US 12,361,736 B2
Multi-stage machine learning model training for key-value extraction
Yazhe Hu, Bellevue, WA (US); Jeaff Wang, Sammamish, WA (US); Mengqing Guo, Redmond, WA (US); Tao Sheng, Bellevue, WA (US); and Jun Qian, Bellevue, WA (US)
Filed by Oracle International Corporation, Redwood Shores, CA (US)
Filed on Jan. 4, 2023, as Appl. No. 18/149,795.
Prior Publication US 2024/0221407 A1, Jul. 4, 2024
Int. Cl.
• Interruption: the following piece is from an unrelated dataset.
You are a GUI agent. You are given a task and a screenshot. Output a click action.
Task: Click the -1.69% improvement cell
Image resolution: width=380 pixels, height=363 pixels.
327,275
G06N 3/08 (2023.01); G06F 40/284 (2020.01); G06F 40/30 (2020.01); G06V 30/14 (2022.01); G06V 30/19 (2022.01)
CPC G06V 30/19147 (2022.01) [G06F 40/284 (2020.01); G06F 40/30 (2020.01); G06N 3/08 (2013.01); G06V 30/1448 (2022.01)] 20 Claims
OG exemplary drawing
 
20. A system comprising:
one or more processors; and
memory storing instructions that, when executed by the one or more processors, cause the system to perform operations comprising:
executing a first training stage for training a machine learning model to generate first vectors encoding semantic information, and at least one of positional and visual information, of first textual content within documents at least by:
accessing a first plurality of training documents associated with a plurality of document categories, the first plurality of training documents including first textual information, first positional information, and first visual information;
training the machine learning model using the first plurality of training documents associated with the plurality of document categories to generate the first vectors encoding the semantic information, and the at least one of the positional and the visual information based on the first textual information, and at least one of the first positional information and the first visual information;
wherein the first training stage generates a first set of parameters for application of the machine learning model;
executing a second training stage for customizing the machine learning model to (a) generate second vectors to encode semantic information, and at least one of positional information and visual information of second textual content within documents of a particular document category and (b) extract key-value pairs at least by:
accessing a second plurality of training documents associated with the particular document category, the second plurality of training documents being tagged with key-value pairs and including second textual information, second positional information, and second visual information;
training the machine learning model using the second plurality of training documents associated with the particular document category to identify key-value pairs based at least in part on vector encodings of the second textual content that encode semantic relationships, and at least one of positional and visual relationships, between components of the key-value pairs,
wherein training the machine learning model using the second plurality of training documents results in a trained machine learning model, and
wherein the second training stage fine-tunes the first set of parameters to generate a second set of parameters for application of the machine learning model; and
applying the trained machine learning model with the second set of parameters to a first document of the particular document category to extract a first plurality of key-value pairs from the first document.